▶ **EXCERPTED PASSAGE**
-.-.-
# pattern for "this way up " scarf



## betsylee (Mar 29, 2011)

Here is a copy of the pattern for those who were having trouble get it!


----------



## LadyBecket (Jun 26, 2012)

Thank you for the pattern. Really pretty, something I think I'll be making soon.


----------



## kayers (Mar 15, 2011)

Thank you!


----------



## grannie (Mar 4, 2011)

Thank you


----------



## jeans yarn (May 16, 2011)

Beautiful pattern. However I would be crosseyed before I had more than 4 rows done. Think I will just admire that scarf.


----------



## Windbeam (Jul 31, 2011)

Thank you!


----------



## Beila Charna (Apr 28, 2012)

Thank you for a lovely pattern. I see several of these on my holiday knitting gift list. . . .


----------



## Mare (Jan 19, 2011)

What a beautiful scarf! I can't wait to try out your pattern!


----------



## qod (Oct 15, 2011)

Thank you!


----------



## jeanbess (Aug 20, 2011)

betsylee said:


> Here is a copy of the pattern for those who were having trouble get it!


I have never followed a chart Am I rt in that the 1si line is the rt side than you go back on the 2nd line thanks Jean


----------



## KnitnPearl (Jul 2, 2012)

I think this scarf would make a beautiful blanket...to convert would I just repeat the pattern to achieve the width
I want??? I was thinking of a baby blanket .


----------



## hoodedmaiden60 (Mar 16, 2011)
-.-.-
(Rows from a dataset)
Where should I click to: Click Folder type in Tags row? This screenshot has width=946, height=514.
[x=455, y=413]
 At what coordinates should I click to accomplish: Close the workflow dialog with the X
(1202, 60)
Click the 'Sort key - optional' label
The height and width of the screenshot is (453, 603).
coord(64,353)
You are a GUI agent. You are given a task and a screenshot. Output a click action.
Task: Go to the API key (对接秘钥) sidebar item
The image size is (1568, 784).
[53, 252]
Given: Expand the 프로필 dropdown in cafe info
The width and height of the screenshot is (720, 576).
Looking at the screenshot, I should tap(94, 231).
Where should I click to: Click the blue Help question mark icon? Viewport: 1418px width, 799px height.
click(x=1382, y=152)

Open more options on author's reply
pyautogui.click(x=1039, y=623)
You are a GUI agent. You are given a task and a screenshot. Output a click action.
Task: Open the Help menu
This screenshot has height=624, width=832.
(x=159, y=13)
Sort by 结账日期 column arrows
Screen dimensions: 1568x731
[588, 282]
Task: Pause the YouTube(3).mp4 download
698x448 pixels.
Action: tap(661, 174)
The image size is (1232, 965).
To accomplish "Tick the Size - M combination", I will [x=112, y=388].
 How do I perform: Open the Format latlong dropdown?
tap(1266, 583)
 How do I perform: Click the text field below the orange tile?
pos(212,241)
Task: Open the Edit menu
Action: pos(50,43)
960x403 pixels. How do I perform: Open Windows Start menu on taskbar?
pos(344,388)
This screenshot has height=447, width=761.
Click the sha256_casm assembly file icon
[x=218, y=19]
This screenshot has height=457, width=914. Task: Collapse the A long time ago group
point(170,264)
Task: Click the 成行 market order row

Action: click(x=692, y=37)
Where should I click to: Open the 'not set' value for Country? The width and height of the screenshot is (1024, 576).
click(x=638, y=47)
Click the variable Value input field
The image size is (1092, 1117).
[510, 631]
-.-.-
▶ **GIVEN EXERCISE A**
Reproduce the scarf pattern thread from "## grannie (Mar" up to and including "admire that scarf.", switching "admire" to "appreciate".
▶ **GIVEN EXERCISE B**
Resume the scarf pattern thread, picking up directly after its last line.
The items are not needed for any of the tasks.

▶ **TASK OUTPUT A**
## grannie (Mar 4, 2011)

Thank you


----------



## jeans yarn (May 16, 2011)

Beautiful pattern. However I would be crosseyed before I had more than 4 rows done. Think I will just appreciate that scarf.

▶ **TASK OUTPUT B**
glomorris said:


> I think this scarf would make a beautiful blanket...to convert would I just repeat the pattern to achieve the width
> I want??? I was thinking of a baby blanket .


LOL I WAS THINKING RECTANGLE SHAWL /WRAP


----------



## judystar (Jun 8, 2011)

I also was thinking blanket. Thanks for the pattern. I could adapt it to knit all at once or do it in panels. Either way it would look good.


----------



## SylviaC (Aug 14, 2011)

Very nice, thanks. It will be good for both men and women.
I love it!!.


----------



## Strickliese (Jan 6, 2012)

Nice scarf. I might make that one for charity. Thank you.


----------



## Miss Pam (Jun 14, 2011)

Thank you. Really a lovely pattern.


----------



## Phyllis Wright (Jun 4, 2012)

Thank you, I was dissapointed when I wasn't able to get that pattern, so now I will be able to make it.


----------



## knitnanny (Feb 28, 2012)

Very pretty...thank you


----------



## Rose of Sharon (Aug 13, 2011)

Thanks a bunch!!


----------



## rlmayknit (Mar 14, 2011)

Thank you for this neat pattern. I have printed it. rlmayknit


----------



## betsylee (Mar 29, 2011)

I think so. Maybe a swatch of two repeats would answer your question. Good Luck!


----------



## marie cook (Jun 4, 2011)

My problem is; I accidentally deleted the Fans & Feathers scarf you had last week. Really wanted to make it, so can you repost it? I would love you forever!
Granny in WA


----------



## tricotscalins (Aug 21, 2011)

Thanks a lot for sharing that beautiful scarf pattern.


----------



## RAINBOW8 (Jul 5, 2012)

Thank you I love it. This will be my next project


----------



## kiwi girl (Jun 19, 2012)

Thank you for the scarf pattern. I will be making it real soon for my daughter-in-law


----------



## betsylee (Mar 29, 2011)

fan & feathers scarf was not my posting, Sorry! Betsy


----------



## MaryE-B (May 11, 2012)

Nice pattern! Thanks for sharing.


----------



## NJQuiet1 (Feb 15, 2013)

What a pretty pattern! Thanks for sharing...I can't wait to try it.


----------



## cathync (Jan 2, 2012)

betsylee Beautiful scarf will try it soon thank you for the pattern


----------



## Ellemck (Mar 7, 2011)

Thank you for the wonderful pattern. I can't wait to start.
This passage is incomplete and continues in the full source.